JA: “Pathology has performed well in terms of what pathologists have been asked to do.”  I think that’s, perhaps, a good point of departure.  When we are able to integrate predictive and prognostic features into our assessment, such as either Gleason grading in prostate cancer or Bloom Richardson grading in breast cancer, that’s where we can begin to add value.  That's where I think there's going to be so much potential to go above and beyond what we've done before.  Even pathologists may probably be surprised to realize that grading is currently not even included anywhere in clinical practice guidelines for breast cancer. There's so much more opportunity for pathologists to add value.


MB: Definitely agree.  Tasks like grading tumors is a continuum.  When you ask a pathologist to say, “Is this a “1,” “2,” or “3?” You give them only three choices.  Often times, that's not how biology works. You might have a “1.5.” You might have a “2.5.” How do you classify that?  That's where we run into difficulty.  The human eye is only able to classify cases on very broad levels and not able to quantitate the vast amount of information that is present on a slide under the microscope.  That leads us to a large number of cases, where the diagnosis is open to interpretation.  We're being forced to place patients into buckets.  Part of the reason why, in my opinion, grading is not that successful in predicting outcome, is because of this subjectivity on what is the ground truth.  This is part of the promise of digital pathology, as I'm sure it will get into.
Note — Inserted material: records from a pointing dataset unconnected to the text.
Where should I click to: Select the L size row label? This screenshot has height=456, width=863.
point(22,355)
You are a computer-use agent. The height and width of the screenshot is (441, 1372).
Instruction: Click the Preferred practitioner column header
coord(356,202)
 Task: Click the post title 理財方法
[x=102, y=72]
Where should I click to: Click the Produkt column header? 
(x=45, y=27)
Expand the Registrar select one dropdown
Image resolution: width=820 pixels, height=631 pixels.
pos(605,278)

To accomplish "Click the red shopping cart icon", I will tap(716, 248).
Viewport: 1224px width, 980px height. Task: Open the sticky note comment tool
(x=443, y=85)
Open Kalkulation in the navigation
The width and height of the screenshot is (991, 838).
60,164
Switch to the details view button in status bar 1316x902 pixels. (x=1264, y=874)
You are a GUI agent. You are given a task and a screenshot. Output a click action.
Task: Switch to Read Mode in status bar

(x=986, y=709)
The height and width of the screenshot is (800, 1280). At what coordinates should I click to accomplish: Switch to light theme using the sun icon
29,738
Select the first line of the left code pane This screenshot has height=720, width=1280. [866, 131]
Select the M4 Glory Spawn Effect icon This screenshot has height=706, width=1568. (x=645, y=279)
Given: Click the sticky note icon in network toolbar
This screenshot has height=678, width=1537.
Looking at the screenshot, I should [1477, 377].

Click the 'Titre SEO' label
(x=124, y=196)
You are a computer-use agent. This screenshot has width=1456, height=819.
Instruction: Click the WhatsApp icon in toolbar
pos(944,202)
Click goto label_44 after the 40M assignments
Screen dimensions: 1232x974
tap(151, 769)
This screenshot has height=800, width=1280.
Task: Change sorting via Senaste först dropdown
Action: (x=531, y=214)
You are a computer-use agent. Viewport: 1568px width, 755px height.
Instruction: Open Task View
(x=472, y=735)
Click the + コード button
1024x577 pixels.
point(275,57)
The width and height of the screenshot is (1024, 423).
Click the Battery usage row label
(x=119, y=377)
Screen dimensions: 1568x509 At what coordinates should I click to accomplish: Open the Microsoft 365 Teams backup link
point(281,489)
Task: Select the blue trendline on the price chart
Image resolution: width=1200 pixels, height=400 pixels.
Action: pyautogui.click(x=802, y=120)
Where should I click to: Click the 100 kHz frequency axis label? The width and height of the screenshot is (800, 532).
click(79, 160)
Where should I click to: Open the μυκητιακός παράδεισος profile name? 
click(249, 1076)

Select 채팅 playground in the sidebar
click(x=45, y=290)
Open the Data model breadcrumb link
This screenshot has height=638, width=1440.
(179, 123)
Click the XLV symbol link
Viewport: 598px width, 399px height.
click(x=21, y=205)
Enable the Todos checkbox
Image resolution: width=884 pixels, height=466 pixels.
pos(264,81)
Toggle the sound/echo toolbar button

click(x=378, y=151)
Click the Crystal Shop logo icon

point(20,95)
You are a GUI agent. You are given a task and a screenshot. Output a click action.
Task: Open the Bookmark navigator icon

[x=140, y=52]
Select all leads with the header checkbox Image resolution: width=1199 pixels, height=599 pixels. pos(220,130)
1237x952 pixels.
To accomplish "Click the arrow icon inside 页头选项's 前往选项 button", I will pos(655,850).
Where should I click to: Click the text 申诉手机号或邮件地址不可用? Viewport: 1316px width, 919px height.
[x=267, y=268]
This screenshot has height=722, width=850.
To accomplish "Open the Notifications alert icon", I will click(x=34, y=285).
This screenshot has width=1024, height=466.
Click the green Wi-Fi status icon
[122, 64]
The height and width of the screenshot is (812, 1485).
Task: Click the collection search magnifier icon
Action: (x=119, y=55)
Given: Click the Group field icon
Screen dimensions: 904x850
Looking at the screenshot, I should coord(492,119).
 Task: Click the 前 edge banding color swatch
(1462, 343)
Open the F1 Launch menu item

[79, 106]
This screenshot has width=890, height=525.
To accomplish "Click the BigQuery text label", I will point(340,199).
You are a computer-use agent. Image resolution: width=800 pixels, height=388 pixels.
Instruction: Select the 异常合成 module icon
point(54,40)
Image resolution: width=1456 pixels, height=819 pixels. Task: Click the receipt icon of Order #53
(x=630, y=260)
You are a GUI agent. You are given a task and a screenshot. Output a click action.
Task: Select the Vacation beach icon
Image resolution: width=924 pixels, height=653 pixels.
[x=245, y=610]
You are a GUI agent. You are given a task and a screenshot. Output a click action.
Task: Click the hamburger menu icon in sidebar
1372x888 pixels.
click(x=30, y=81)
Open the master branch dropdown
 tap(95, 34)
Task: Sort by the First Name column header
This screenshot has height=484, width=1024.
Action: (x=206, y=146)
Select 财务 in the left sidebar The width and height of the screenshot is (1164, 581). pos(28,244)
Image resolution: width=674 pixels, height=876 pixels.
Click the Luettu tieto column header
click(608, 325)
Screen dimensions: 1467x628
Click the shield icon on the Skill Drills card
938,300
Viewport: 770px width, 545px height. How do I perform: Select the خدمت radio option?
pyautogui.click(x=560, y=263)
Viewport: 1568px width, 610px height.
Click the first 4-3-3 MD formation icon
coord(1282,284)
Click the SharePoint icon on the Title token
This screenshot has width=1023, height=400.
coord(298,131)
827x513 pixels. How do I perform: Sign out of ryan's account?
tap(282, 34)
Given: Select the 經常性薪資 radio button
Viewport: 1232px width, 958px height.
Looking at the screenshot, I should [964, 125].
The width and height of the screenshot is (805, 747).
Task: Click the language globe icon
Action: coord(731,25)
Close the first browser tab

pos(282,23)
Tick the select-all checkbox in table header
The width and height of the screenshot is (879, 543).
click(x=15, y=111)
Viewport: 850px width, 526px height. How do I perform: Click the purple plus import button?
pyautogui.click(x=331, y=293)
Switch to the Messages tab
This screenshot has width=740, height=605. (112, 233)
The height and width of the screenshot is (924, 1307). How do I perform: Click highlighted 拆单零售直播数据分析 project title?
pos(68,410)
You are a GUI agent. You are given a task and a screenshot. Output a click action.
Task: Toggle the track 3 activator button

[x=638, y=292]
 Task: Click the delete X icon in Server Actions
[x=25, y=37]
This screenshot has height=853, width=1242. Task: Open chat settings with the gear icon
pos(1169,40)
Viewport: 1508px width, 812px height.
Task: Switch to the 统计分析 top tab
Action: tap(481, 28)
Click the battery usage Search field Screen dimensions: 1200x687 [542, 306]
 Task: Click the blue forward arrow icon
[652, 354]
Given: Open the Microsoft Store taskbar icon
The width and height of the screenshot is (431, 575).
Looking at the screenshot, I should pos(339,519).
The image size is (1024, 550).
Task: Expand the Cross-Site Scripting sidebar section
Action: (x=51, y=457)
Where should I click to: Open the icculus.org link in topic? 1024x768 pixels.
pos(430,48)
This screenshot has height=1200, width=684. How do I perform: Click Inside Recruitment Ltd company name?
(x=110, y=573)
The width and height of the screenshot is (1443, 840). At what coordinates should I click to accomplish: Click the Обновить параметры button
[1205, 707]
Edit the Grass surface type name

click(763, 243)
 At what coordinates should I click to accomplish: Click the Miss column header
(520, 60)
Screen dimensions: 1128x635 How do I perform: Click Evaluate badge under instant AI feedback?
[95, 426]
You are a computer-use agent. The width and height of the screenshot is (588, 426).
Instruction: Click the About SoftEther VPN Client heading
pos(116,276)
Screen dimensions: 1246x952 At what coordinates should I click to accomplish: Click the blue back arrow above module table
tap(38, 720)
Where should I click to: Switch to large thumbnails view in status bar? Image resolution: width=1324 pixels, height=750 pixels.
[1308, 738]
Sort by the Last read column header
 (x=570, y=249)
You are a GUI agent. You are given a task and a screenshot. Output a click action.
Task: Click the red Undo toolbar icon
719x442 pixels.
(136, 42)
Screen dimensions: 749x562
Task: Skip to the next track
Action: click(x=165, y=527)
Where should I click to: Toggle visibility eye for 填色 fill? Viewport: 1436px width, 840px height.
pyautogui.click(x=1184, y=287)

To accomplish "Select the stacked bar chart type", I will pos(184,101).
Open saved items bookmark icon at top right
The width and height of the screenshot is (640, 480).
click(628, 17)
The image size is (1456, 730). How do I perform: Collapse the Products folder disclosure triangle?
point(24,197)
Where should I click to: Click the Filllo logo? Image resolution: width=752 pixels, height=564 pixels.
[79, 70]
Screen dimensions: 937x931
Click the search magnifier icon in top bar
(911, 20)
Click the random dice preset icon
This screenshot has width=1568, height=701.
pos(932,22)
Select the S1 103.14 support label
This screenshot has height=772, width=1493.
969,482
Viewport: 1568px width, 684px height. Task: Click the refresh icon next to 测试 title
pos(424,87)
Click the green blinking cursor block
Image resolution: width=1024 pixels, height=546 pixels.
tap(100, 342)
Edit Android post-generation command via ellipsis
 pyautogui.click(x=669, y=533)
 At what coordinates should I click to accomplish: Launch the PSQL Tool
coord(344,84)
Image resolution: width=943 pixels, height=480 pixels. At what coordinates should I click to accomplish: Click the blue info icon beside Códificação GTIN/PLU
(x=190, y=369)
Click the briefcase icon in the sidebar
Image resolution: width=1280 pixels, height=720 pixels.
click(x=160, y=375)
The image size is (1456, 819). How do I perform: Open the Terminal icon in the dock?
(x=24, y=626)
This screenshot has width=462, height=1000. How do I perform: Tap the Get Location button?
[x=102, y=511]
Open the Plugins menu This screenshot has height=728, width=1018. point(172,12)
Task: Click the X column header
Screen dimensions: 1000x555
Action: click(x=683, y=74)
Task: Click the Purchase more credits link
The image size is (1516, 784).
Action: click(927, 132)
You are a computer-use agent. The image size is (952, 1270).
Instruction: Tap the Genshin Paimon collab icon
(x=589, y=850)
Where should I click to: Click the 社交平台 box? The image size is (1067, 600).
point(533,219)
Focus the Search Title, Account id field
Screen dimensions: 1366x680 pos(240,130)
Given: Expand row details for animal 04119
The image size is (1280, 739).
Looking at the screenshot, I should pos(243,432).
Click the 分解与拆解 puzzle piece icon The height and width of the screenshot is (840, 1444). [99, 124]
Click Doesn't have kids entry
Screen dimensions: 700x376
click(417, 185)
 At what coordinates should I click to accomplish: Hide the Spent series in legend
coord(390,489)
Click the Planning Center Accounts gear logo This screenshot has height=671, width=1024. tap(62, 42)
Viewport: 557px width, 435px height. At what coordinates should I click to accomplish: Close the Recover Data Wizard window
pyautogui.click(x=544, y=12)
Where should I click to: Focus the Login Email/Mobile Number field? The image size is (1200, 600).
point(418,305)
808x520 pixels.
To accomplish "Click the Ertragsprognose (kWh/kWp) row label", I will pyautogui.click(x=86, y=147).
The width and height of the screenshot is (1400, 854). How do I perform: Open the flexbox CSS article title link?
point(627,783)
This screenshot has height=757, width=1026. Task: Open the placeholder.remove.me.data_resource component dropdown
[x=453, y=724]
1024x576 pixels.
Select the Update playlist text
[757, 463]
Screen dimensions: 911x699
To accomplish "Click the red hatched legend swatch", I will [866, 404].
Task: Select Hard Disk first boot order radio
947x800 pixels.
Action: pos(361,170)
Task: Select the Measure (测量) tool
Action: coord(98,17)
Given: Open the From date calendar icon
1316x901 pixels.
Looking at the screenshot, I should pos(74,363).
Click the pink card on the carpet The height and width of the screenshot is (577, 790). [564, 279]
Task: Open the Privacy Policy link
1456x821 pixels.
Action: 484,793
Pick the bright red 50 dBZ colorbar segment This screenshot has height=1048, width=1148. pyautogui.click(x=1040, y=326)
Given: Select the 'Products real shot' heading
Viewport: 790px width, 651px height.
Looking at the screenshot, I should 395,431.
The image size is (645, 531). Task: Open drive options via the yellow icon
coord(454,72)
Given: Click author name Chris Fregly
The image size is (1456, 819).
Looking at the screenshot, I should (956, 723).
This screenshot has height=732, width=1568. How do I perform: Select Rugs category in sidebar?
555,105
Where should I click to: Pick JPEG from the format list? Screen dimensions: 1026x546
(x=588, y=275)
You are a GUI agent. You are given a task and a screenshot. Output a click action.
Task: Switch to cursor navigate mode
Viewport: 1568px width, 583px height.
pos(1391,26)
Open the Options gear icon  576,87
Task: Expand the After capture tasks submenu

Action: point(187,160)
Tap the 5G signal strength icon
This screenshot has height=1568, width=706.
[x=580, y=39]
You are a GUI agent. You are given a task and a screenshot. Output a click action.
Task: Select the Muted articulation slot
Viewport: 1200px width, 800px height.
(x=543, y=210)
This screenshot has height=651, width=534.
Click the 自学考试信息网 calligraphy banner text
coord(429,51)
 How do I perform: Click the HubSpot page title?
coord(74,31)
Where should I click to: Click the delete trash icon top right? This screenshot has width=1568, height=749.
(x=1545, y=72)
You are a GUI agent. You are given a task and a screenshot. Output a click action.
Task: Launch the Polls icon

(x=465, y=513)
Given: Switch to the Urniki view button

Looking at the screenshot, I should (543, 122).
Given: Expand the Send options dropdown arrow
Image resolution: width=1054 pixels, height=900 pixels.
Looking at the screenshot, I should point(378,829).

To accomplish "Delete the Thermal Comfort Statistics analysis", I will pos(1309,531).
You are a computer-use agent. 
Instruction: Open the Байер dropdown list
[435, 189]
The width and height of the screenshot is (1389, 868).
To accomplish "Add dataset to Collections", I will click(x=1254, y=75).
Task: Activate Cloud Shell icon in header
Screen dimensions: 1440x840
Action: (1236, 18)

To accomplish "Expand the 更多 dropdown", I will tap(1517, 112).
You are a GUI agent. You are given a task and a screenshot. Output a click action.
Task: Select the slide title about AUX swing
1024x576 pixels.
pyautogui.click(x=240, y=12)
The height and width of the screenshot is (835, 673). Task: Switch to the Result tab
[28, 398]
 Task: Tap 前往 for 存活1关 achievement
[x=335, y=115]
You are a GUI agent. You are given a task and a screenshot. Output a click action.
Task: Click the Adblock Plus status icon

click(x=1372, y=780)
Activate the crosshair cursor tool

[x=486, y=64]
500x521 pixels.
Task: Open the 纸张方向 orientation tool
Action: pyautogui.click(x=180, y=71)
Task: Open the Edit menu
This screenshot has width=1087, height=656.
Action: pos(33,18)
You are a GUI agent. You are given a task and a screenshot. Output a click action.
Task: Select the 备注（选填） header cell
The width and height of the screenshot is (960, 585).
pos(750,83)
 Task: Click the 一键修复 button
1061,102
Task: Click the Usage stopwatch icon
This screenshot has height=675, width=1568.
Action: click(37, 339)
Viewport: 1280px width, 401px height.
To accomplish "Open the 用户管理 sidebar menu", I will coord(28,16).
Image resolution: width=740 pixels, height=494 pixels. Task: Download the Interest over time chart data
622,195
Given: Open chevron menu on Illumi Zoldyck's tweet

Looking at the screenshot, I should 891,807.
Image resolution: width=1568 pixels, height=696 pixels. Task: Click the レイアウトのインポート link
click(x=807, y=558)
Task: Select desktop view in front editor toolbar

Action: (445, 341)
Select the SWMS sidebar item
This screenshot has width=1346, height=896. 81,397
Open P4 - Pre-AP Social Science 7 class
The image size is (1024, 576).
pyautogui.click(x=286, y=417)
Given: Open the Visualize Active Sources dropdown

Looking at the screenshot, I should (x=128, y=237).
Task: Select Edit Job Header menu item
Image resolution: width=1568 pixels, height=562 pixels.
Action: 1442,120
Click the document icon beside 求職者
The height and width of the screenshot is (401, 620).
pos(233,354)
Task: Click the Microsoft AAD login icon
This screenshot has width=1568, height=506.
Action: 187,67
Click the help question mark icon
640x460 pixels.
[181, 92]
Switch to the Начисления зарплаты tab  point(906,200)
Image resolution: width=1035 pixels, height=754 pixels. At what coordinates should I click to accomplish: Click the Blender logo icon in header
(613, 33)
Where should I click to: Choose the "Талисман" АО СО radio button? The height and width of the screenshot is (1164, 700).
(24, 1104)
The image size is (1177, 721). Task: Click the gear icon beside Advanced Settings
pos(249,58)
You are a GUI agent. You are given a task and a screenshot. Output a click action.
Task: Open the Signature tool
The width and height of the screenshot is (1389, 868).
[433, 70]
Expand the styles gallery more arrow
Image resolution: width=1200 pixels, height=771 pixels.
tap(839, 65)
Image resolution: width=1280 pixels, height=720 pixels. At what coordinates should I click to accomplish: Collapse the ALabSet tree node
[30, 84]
JA: Before we go too far down that road, you also mentioned challenges with staffing in the work force.  We certainly hear that there are challenges regarding a shortage of pathologists.  I'm not sure what to believe in the United States; it seems to be a very contentious issue.  But is this true, as far as you can tell, in the United States? And worldwide is it a bigger problem?


MB: It is definitely a bigger problem worldwide.  I can only speak to what was recently published. A study found that the number of pathologists in the work force decreased eighteen percent over the past ten years.  Meanwhile, the average pathologist’s workload - as defined by number of new cancer cases they have to look at - went up forty two percent.  To me that doesn't seem like a sustainable trend.  Worldwide, there are dramatic differences.  The United State has probably the most pathologists per capita - although Canada may be next. Certainly, in parts of Europe, there are dramatic shortages in pathologists.  You only have to read what is happening with NHS.  They are making gigantic investments in technology as the only way to address the shortage of pathologists.  I talked to a pathologist in one country in Europe.  He said, “Don't tell anyone this, but I have a three-week pile of cases that I have gotten to.”  Those patients are waiting three weeks for results.  That’s just unbelievable.  Would we tolerate that in the United States?  


JA: That's astounding. We certainly wouldn't want to hear about that with regards to a family member or loved-one waiting three weeks or more for a diagnosis.


MB: No, you wouldn’t. Obviously, you’d want to know right away, because everything, from that point forward, that you will do is based on that pathology result.  And, furthermore, when you look at countries beyond Europe - when you look at Asia, for example - the number of pathologists is orders of magnitude lower.  These are also the countries that are growing the fastest.  When you look at China and India, these countries are not only growing in population, they’re growing dramatically economically.  When you look at the next billion people on this planet to move into the middle class, I think seventy to eighty percent of them will be from China and India.  They're going to want good health care.  Who are the pathologists that are going to provide that is really a question.  I think a lot about how we are going to solve this problem.  

Further, there are countries in this world where there are practically no pathologists.  I was recently talking to someone from a country in Southeast Asia, who said they had only four pathologists in their entire country. I said, “Four? I’ve got four pathologists just down the hall from me.” You really have to put it into perspective, just how large this global problem is.